» **Task details**
From the passage on right ventricular–pulmonary arterial coupling below, list every condition it says prevents RV pressure generation from being effectively transmitted across the pulmonary valve.

» **Extracted text**

○ ○ ○ ○ ○ ○ ○

In summary, right ventricular–pulmonary arterial (RV–PA) coupling refers to the ability of the right ventricle to generate sufficient pressure and flow to effectively open the pulmonary valve and deliver blood into the pulmonary circulation in the face of a given afterload. In the normal transitional circulation, a rapid postnatal fall in pulmonary vascular resistance allows efficient RV–PA coupling, with modest RV systolic pressure translating into forward pulmonary blood flow. In the setting of functional pulmonary valve atresia or severe functional pulmonary stenosis, this coupling is lost. Markedly elevated pulmonary vascular resistance, excessive intrathoracic pressure, or impaired RV systolic performance prevent RV pressure generation from being effectively transmitted across the pulmonary valve, resulting in absent or severely reduced antegrade flow despite a structurally normal valve. In this uncoupled state, RV systolic pressure may be normal or only mildly elevated, yet pulmonary blood flow remains critically low. RV–PA uncoupling has important physiological and clinical implications. Because the RV is unable to eject forward, pulmonary blood flow becomes ductal-dependent, and RV stroke volume is often redirected backward through tricuspid regurgitation into the low-pressure right atrium. Standard echocardiographic indices of RV systolic function may therefore appear preserved, masking significant RV strain. Restoration of RV–PA coupling requires reduction of pulmonary vascular resistance, optimization of lung volumes and intrathoracic pressures, and support of RV preload and contractility. As coupling improves, even modest increases in RV systolic performance can result in reopening of the pulmonary valve and re-establishment of antegrade pulmonary blood flow, underscoring the dynamic and reversible nature of functional pulmonary valvular atresia and stenosis.

○ ○ ○ ○ ○ ○ ○

» **Data provided**
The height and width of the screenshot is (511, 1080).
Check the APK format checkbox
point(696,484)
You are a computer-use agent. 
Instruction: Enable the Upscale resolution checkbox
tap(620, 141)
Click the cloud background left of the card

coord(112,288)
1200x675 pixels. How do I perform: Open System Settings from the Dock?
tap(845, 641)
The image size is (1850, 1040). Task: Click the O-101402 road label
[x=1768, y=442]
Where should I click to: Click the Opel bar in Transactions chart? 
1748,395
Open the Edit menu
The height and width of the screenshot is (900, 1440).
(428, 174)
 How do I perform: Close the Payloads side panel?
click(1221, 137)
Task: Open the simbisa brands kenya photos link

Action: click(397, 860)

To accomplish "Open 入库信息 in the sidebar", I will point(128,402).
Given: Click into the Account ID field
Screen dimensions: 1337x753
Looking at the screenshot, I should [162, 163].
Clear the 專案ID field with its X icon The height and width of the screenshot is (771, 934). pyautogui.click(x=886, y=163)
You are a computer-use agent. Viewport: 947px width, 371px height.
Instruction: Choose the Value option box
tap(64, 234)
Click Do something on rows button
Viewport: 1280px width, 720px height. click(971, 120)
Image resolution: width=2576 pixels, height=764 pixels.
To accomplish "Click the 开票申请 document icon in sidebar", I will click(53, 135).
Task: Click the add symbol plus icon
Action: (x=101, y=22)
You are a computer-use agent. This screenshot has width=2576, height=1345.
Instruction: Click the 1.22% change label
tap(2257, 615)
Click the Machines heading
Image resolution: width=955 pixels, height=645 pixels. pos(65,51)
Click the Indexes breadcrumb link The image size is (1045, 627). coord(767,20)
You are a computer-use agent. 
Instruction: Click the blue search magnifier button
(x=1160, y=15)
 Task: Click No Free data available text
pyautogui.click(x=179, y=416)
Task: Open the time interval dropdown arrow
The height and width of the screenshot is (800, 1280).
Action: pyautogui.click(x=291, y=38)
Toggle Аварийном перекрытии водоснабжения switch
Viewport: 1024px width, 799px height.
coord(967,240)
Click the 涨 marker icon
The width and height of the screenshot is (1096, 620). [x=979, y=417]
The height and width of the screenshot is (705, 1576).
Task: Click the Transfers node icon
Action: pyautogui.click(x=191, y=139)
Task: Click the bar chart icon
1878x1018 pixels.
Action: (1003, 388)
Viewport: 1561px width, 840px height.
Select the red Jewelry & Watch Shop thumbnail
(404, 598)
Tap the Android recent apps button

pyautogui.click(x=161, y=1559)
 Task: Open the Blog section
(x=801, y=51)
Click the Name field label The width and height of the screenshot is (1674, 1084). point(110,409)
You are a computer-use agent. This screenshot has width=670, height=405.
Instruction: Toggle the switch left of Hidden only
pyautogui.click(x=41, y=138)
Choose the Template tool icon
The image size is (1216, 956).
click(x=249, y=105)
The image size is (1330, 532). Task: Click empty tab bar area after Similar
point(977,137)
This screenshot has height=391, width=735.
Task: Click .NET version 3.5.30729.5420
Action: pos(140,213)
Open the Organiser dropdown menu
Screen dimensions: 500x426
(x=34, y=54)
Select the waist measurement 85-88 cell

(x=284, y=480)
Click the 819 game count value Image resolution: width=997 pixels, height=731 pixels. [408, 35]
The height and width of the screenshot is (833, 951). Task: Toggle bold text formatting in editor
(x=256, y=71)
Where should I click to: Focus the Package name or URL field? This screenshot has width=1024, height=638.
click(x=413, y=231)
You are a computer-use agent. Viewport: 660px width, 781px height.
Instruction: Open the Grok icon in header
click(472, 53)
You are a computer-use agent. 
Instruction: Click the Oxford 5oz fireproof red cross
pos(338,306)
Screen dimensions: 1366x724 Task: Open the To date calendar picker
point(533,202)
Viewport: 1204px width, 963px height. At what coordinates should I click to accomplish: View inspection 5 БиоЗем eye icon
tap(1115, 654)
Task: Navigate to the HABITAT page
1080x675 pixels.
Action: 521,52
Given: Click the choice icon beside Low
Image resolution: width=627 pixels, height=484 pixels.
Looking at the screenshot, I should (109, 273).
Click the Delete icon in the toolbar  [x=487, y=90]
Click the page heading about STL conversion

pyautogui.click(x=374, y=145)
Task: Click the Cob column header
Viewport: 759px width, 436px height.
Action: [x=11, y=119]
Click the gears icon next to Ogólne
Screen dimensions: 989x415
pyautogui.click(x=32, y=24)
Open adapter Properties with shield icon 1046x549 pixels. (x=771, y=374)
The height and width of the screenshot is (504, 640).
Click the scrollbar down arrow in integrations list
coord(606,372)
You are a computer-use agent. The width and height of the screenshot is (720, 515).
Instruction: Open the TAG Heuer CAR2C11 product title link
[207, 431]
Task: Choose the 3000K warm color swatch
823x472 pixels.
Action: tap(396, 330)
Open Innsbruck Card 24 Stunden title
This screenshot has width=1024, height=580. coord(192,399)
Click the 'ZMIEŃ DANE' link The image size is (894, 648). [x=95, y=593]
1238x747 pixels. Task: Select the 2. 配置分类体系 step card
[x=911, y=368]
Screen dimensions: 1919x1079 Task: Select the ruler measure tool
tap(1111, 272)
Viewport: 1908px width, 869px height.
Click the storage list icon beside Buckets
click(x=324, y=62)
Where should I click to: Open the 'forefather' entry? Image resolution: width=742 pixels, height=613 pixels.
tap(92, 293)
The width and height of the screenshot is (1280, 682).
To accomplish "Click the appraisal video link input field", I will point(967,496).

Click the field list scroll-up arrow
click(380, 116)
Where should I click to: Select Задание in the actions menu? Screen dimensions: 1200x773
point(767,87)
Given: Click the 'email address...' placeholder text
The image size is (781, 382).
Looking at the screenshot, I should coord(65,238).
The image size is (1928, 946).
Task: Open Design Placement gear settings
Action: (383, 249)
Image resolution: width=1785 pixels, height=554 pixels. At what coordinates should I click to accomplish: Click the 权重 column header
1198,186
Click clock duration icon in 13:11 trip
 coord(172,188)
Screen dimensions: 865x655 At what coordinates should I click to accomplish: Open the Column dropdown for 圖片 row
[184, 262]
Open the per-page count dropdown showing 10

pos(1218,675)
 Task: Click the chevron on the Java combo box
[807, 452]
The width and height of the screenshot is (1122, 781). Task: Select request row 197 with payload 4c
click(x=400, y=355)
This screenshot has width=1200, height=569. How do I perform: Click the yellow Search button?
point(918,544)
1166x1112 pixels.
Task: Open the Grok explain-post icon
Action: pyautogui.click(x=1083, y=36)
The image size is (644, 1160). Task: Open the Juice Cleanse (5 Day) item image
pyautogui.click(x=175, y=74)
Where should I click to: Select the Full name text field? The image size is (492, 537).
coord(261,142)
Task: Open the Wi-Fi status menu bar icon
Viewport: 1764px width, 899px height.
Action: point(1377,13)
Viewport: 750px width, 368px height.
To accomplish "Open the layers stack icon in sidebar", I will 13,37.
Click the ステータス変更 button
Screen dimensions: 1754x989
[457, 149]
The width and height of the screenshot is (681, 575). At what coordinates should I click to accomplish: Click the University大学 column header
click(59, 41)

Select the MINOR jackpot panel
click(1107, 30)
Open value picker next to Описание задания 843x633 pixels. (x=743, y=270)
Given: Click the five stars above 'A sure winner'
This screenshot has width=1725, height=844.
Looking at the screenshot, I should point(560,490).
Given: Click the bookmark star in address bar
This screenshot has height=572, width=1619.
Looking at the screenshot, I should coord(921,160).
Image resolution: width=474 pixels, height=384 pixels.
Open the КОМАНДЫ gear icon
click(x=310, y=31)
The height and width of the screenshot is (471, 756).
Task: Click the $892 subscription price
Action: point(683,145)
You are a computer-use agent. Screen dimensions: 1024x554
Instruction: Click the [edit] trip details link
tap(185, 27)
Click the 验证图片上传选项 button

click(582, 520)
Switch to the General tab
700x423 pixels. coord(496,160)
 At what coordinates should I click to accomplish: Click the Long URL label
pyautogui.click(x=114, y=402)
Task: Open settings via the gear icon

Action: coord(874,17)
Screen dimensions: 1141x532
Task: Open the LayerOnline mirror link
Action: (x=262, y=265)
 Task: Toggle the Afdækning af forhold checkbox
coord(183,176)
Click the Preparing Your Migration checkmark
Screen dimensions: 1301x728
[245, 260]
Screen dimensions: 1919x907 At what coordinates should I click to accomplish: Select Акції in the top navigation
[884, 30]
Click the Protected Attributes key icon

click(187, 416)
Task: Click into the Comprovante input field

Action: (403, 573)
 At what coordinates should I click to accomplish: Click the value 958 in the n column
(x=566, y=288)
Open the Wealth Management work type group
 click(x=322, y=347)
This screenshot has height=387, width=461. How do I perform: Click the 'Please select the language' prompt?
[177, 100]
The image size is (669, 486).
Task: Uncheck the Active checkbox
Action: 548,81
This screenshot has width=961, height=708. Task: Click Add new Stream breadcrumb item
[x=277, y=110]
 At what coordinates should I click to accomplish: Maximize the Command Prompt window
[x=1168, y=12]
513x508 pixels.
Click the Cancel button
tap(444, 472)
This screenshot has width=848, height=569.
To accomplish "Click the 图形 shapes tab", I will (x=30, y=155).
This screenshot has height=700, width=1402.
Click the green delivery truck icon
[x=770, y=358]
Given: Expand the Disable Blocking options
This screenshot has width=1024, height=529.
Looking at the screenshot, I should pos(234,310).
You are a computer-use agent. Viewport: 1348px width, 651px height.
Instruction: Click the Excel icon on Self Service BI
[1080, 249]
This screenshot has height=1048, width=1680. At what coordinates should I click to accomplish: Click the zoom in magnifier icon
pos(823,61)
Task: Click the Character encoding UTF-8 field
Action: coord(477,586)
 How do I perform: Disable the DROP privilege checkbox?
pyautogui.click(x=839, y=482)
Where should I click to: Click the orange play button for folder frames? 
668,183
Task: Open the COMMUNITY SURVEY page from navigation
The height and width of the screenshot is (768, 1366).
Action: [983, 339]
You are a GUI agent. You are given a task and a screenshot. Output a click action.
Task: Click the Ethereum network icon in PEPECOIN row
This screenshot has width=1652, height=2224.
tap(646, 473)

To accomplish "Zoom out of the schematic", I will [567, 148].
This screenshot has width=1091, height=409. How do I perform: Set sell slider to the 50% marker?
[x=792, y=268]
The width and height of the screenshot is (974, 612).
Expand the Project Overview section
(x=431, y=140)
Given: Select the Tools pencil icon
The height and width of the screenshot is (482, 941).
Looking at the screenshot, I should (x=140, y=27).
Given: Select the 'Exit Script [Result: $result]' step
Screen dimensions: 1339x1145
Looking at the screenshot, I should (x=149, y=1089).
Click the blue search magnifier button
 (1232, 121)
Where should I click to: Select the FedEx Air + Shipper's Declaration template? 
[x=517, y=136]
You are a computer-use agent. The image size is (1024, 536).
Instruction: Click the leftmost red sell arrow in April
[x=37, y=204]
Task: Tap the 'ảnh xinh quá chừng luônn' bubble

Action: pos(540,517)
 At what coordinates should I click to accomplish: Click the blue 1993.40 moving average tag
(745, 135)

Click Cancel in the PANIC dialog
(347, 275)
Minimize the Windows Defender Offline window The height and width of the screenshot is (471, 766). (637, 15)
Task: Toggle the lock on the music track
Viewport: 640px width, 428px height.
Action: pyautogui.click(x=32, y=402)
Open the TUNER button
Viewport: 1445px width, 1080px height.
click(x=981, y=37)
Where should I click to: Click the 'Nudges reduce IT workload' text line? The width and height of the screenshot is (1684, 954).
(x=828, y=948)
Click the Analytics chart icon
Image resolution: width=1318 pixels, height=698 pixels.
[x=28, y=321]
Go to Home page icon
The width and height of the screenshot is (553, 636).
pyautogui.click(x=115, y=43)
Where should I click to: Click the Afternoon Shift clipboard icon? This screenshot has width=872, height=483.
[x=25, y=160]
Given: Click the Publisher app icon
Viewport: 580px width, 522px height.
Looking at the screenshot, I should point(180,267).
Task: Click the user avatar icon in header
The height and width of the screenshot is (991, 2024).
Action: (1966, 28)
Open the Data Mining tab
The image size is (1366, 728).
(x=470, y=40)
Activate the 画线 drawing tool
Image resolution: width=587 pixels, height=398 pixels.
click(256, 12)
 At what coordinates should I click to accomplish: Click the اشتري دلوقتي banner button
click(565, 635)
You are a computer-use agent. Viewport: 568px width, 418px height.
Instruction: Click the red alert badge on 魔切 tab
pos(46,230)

○ ○ ○ ○ ○ ○ ○

» **Task output**
- Markedly elevated pulmonary vascular resistance
- Excessive intrathoracic pressure
- Impaired RV systolic performance